Sophie Martin scite author profile

Mast cells upon stimulation through high affinity IgE receptors massively release inflammatory mediators by the fusion of specialized secretory granules (related to lysosomes) with the plasma membrane. Using the RBL-2H3 rat mast cell line, we investigated whether granule secretion involves components of the soluble N-ethylmaleimide-sensitive factor attachment protein receptor (SNARE) machinery. Several isoforms of each family of SNARE proteins were expressed. Among those, synaptosome-associated protein of 23 kDa (SNAP23) was central in SNARE complex formation. Within the syntaxin family, syntaxin 4 interacted with SNAP23 and all vesicle-associated membrane proteins (VAMPs) examined, except tetanus neurotoxin insensitive VAMP (TI-VAMP). Overexpression of syntaxin 4, but not of syntaxin 2 nor syntaxin 3, caused inhibition of FcεRI-dependent exocytosis.

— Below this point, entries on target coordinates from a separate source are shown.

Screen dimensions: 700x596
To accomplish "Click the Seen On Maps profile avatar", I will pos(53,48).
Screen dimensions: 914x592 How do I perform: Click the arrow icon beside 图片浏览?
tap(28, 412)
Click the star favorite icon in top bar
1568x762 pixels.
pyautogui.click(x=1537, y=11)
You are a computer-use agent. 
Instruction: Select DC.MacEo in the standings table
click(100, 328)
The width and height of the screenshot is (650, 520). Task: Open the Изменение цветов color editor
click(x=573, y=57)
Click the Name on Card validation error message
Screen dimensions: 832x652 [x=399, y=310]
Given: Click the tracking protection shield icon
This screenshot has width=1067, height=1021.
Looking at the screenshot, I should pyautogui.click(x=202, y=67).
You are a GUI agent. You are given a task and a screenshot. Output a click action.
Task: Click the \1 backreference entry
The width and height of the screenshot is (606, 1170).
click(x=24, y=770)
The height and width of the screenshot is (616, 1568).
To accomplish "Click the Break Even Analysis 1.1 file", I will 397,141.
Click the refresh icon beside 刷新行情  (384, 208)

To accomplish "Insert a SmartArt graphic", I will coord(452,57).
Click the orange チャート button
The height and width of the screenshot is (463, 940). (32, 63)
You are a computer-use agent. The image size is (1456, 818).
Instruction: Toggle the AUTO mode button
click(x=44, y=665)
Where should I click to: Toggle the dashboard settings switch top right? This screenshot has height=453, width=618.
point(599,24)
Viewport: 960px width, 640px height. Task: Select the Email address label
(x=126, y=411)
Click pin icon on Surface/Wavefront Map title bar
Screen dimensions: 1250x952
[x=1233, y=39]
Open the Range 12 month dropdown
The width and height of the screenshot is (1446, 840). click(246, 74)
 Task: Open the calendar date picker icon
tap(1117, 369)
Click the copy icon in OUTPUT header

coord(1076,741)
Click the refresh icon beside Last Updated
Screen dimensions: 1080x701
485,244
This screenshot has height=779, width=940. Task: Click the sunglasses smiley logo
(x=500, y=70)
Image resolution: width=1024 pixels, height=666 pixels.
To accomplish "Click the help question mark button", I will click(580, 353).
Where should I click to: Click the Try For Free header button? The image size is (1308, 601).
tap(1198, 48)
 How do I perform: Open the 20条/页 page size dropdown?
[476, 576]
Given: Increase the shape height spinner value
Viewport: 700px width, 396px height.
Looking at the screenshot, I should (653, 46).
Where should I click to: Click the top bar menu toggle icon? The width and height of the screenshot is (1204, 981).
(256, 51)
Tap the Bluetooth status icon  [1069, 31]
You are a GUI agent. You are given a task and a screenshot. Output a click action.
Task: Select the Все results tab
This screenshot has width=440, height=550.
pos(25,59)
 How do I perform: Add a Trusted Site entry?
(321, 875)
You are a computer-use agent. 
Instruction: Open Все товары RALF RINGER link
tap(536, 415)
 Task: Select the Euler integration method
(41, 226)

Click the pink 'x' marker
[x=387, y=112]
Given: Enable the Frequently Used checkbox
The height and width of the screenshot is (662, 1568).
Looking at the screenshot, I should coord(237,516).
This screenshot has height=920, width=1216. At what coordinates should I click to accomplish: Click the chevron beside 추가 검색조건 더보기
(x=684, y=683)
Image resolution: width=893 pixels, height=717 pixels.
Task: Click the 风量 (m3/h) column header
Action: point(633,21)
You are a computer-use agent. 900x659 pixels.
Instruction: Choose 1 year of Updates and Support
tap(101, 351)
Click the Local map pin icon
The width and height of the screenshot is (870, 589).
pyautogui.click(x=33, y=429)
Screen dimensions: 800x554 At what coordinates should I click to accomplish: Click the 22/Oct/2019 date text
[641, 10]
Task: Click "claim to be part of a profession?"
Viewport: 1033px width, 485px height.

Four VAMP proteins, i.e., VAMP2, cellubrevin, TI-VAMP, and VAMP8, were present on intracellular membrane structures, with VAMP8 residing mainly on mediator-containing secretory granules. We suggest that syntaxin 4, SNAP23, and VAMP8 may be involved in regulation of mast cell exocytosis. Furthermore, these results are the first demonstration that the nonneuronal VAMP8 isoform, originally localized on early endosomes, is present in a regulated secretory compartment.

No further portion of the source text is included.